-- THE DATA follows --

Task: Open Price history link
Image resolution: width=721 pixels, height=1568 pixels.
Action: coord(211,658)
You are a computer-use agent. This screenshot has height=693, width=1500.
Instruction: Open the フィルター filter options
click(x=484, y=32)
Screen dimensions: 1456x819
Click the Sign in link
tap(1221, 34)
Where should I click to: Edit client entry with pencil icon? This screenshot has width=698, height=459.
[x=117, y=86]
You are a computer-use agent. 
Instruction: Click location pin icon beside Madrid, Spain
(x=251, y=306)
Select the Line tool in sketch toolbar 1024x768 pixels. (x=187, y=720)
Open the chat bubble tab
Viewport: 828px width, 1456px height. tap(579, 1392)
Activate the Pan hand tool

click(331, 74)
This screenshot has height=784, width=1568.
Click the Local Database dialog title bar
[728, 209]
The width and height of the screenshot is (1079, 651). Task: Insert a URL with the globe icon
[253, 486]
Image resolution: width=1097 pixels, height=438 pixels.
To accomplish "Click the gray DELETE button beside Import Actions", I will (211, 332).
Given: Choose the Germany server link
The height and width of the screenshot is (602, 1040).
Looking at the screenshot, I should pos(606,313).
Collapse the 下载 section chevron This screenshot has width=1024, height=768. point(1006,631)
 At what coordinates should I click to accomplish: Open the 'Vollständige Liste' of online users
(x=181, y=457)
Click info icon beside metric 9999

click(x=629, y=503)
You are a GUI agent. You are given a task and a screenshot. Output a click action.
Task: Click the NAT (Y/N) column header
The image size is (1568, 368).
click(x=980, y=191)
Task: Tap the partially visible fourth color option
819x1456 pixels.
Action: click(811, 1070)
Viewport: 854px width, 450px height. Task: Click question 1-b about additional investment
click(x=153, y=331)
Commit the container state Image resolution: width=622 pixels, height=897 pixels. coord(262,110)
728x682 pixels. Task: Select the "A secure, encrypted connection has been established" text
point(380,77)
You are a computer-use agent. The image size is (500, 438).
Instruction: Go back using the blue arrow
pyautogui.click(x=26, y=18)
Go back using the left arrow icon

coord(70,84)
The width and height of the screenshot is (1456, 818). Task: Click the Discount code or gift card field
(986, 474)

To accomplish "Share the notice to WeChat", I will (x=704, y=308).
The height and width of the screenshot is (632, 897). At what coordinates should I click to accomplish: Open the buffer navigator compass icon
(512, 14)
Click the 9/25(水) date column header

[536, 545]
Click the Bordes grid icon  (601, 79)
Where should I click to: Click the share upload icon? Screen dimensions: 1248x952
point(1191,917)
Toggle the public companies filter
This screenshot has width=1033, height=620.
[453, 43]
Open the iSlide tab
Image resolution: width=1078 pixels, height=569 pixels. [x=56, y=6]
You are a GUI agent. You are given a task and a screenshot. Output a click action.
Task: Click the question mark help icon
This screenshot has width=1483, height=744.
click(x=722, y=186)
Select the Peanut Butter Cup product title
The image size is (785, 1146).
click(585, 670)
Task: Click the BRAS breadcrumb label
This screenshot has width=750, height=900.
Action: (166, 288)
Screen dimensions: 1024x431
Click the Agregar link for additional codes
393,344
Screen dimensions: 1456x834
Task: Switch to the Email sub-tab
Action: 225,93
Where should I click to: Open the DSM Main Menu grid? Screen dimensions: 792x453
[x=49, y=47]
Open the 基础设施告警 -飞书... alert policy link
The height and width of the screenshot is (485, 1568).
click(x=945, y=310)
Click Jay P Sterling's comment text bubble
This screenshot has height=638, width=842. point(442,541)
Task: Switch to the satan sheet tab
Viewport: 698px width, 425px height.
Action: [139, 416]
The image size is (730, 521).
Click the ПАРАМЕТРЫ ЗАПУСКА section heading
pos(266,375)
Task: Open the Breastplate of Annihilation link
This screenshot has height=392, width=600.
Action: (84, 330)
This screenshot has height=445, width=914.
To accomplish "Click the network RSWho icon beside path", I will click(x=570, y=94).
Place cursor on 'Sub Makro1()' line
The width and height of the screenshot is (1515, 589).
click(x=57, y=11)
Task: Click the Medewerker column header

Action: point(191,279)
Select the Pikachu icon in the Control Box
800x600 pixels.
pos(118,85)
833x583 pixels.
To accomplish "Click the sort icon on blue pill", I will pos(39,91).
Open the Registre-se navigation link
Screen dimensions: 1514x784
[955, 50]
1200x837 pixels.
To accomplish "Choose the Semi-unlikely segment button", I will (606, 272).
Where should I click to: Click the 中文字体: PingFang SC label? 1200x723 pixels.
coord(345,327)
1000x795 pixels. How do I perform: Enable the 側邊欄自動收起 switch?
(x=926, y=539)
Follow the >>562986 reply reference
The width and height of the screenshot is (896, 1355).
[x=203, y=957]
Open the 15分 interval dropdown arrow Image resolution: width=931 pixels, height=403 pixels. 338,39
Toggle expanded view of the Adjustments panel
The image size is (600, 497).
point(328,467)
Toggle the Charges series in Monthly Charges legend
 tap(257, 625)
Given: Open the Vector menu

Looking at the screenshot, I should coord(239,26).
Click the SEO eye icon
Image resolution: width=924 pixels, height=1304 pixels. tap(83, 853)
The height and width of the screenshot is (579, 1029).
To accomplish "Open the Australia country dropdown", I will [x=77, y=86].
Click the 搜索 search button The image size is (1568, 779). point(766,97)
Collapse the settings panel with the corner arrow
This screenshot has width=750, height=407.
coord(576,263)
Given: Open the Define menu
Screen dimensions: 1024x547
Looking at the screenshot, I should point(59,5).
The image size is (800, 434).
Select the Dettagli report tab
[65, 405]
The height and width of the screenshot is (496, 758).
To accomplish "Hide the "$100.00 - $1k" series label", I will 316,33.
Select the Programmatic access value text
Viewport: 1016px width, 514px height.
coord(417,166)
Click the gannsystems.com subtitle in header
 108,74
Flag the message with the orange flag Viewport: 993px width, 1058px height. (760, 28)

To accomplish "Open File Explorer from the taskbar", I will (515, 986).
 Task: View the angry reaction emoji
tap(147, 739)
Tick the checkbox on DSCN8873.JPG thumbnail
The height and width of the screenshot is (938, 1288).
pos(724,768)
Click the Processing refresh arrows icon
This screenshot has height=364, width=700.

-- THE DATA concluded --

**WHAT YOU HAVE TO DO:** Everything in the listing should be written out exactly.

**RESULT OF THIS TASK:**
Task: Open Price history link
Image resolution: width=721 pixels, height=1568 pixels.
Action: coord(211,658)
You are a computer-use agent. This screenshot has height=693, width=1500.
Instruction: Open the フィルター filter options
click(x=484, y=32)
Screen dimensions: 1456x819
Click the Sign in link
tap(1221, 34)
Where should I click to: Edit client entry with pencil icon? This screenshot has width=698, height=459.
[x=117, y=86]
You are a computer-use agent. 
Instruction: Click location pin icon beside Madrid, Spain
(x=251, y=306)
Select the Line tool in sketch toolbar 1024x768 pixels. (x=187, y=720)
Open the chat bubble tab
Viewport: 828px width, 1456px height. tap(579, 1392)
Activate the Pan hand tool

click(331, 74)
This screenshot has height=784, width=1568.
Click the Local Database dialog title bar
[728, 209]
The width and height of the screenshot is (1079, 651). Task: Insert a URL with the globe icon
[253, 486]
Image resolution: width=1097 pixels, height=438 pixels.
To accomplish "Click the gray DELETE button beside Import Actions", I will (211, 332).
Given: Choose the Germany server link
The height and width of the screenshot is (602, 1040).
Looking at the screenshot, I should pos(606,313).
Collapse the 下载 section chevron This screenshot has width=1024, height=768. point(1006,631)
 At what coordinates should I click to accomplish: Open the 'Vollständige Liste' of online users
(x=181, y=457)
Click info icon beside metric 9999

click(x=629, y=503)
You are a GUI agent. You are given a task and a screenshot. Output a click action.
Task: Click the NAT (Y/N) column header
The image size is (1568, 368).
click(x=980, y=191)
Task: Tap the partially visible fourth color option
819x1456 pixels.
Action: click(811, 1070)
Viewport: 854px width, 450px height. Task: Click question 1-b about additional investment
click(x=153, y=331)
Commit the container state Image resolution: width=622 pixels, height=897 pixels. coord(262,110)
728x682 pixels. Task: Select the "A secure, encrypted connection has been established" text
point(380,77)
You are a computer-use agent. The image size is (500, 438).
Instruction: Go back using the blue arrow
pyautogui.click(x=26, y=18)
Go back using the left arrow icon

coord(70,84)
The width and height of the screenshot is (1456, 818). Task: Click the Discount code or gift card field
(986, 474)

To accomplish "Share the notice to WeChat", I will (x=704, y=308).
The height and width of the screenshot is (632, 897). At what coordinates should I click to accomplish: Open the buffer navigator compass icon
(512, 14)
Click the 9/25(水) date column header

[536, 545]
Click the Bordes grid icon  (601, 79)
Where should I click to: Click the share upload icon? Screen dimensions: 1248x952
point(1191,917)
Toggle the public companies filter
This screenshot has width=1033, height=620.
[453, 43]
Open the iSlide tab
Image resolution: width=1078 pixels, height=569 pixels. [x=56, y=6]
You are a GUI agent. You are given a task and a screenshot. Output a click action.
Task: Click the question mark help icon
This screenshot has width=1483, height=744.
click(x=722, y=186)
Select the Peanut Butter Cup product title
The image size is (785, 1146).
click(585, 670)
Task: Click the BRAS breadcrumb label
This screenshot has width=750, height=900.
Action: (166, 288)
Screen dimensions: 1024x431
Click the Agregar link for additional codes
393,344
Screen dimensions: 1456x834
Task: Switch to the Email sub-tab
Action: 225,93
Where should I click to: Open the DSM Main Menu grid? Screen dimensions: 792x453
[x=49, y=47]
Open the 基础设施告警 -飞书... alert policy link
The height and width of the screenshot is (485, 1568).
click(x=945, y=310)
Click Jay P Sterling's comment text bubble
This screenshot has height=638, width=842. point(442,541)
Task: Switch to the satan sheet tab
Viewport: 698px width, 425px height.
Action: [139, 416]
The image size is (730, 521).
Click the ПАРАМЕТРЫ ЗАПУСКА section heading
pos(266,375)
Task: Open the Breastplate of Annihilation link
This screenshot has height=392, width=600.
Action: (84, 330)
This screenshot has height=445, width=914.
To accomplish "Click the network RSWho icon beside path", I will click(x=570, y=94).
Place cursor on 'Sub Makro1()' line
The width and height of the screenshot is (1515, 589).
click(x=57, y=11)
Task: Click the Medewerker column header

Action: point(191,279)
Select the Pikachu icon in the Control Box
800x600 pixels.
pos(118,85)
833x583 pixels.
To accomplish "Click the sort icon on blue pill", I will pos(39,91).
Open the Registre-se navigation link
Screen dimensions: 1514x784
[955, 50]
1200x837 pixels.
To accomplish "Choose the Semi-unlikely segment button", I will (606, 272).
Where should I click to: Click the 中文字体: PingFang SC label? 1200x723 pixels.
coord(345,327)
1000x795 pixels. How do I perform: Enable the 側邊欄自動收起 switch?
(x=926, y=539)
Follow the >>562986 reply reference
The width and height of the screenshot is (896, 1355).
[x=203, y=957]
Open the 15分 interval dropdown arrow Image resolution: width=931 pixels, height=403 pixels. 338,39
Toggle expanded view of the Adjustments panel
The image size is (600, 497).
point(328,467)
Toggle the Charges series in Monthly Charges legend
 tap(257, 625)
Given: Open the Vector menu

Looking at the screenshot, I should coord(239,26).
Click the SEO eye icon
Image resolution: width=924 pixels, height=1304 pixels. tap(83, 853)
The height and width of the screenshot is (579, 1029).
To accomplish "Open the Australia country dropdown", I will [x=77, y=86].
Click the 搜索 search button The image size is (1568, 779). point(766,97)
Collapse the settings panel with the corner arrow
This screenshot has width=750, height=407.
coord(576,263)
Given: Open the Define menu
Screen dimensions: 1024x547
Looking at the screenshot, I should point(59,5).
The image size is (800, 434).
Select the Dettagli report tab
[65, 405]
The height and width of the screenshot is (496, 758).
To accomplish "Hide the "$100.00 - $1k" series label", I will 316,33.
Select the Programmatic access value text
Viewport: 1016px width, 514px height.
coord(417,166)
Click the gannsystems.com subtitle in header
 108,74
Flag the message with the orange flag Viewport: 993px width, 1058px height. (760, 28)

To accomplish "Open File Explorer from the taskbar", I will (515, 986).
 Task: View the angry reaction emoji
tap(147, 739)
Tick the checkbox on DSCN8873.JPG thumbnail
The height and width of the screenshot is (938, 1288).
pos(724,768)
Click the Processing refresh arrows icon
This screenshot has height=364, width=700.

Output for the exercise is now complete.